> [Reading text]:
::::::::::

I like your technique for terminating the string copy loop, i.e. testing
on string[i] instead of i < strlen(string). I got rid of the j
declaration, BTW.

Of course it makes more sense to move the string copy outside the loop.
I'm annoyed with myself about that, too.

I knew that free() is supposed to do nothing if you pass it a null
pointer, but it's an old habit from the days of sketchy C compilers.  :)

New diff attached.

On Fri, April 15, 2016 6:28 pm, Ángel González wrote:
> On 16/04/16 00:32, Griff Miller II wrote:
>
>> Here is a better patch. Somehow I pasted an older version of my edits:
>>
>
> Hello Griff
>
>
> Thanks for your patch. That will surely help the maintainers.
> Here are a few comments from my part:
>
>
>> -------------------------------------------------------
>> % diff ./match.c /home/millerig/osrc/openssh-7.2p2/match.c
>> 121a122
>>
> I'd have prefered an unified diff :)
>
>
>
>>> char *low_string = 0;
> I know that the C standard guarantees that it has the exact
> same semantic, but please, if you are initializing a pointer, use NULL.
>
> (PS: there's exactly an instance of that in openssh code at
> server_input_hostkeys_prove, that should be changed, too)

::::::::::

> [Data block]:
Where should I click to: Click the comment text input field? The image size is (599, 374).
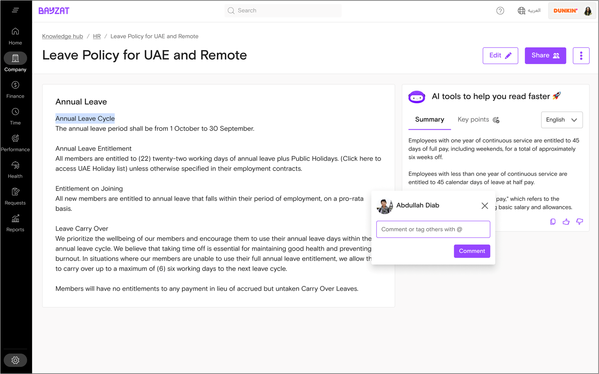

::::::::::

> [Given task 1]:
In the patch email, why does the writer still check for a null pointer before calling free()?
> [Given task 2]:
Rewrite the patch email starting at "I like your" and ending at "declaration, BTW.", with "technique" changed to "method".
> [Given task 3]:
Do these statements agree with the patch email? Answer yes or no for each, and quote the words that decide it.
(a) The writer removed the j declaration.
(b) Ángel González asks that NULL be used when initializing a pointer.
(c) Ángel González thinks the patch will be of no use to the maintainers.

> [Task solution 1]:
It is an old habit from the days of sketchy C compilers.

> [Task solution 2]:
I like your method for terminating the string copy loop, i.e. testing
on string[i] instead of i < strlen(string). I got rid of the j
declaration, BTW.

> [Task solution 3]:
(a) Yes: "I got rid of the j declaration, BTW."
(b) Yes: "if you are initializing a pointer, use NULL."
(c) No: "That will surely help the maintainers."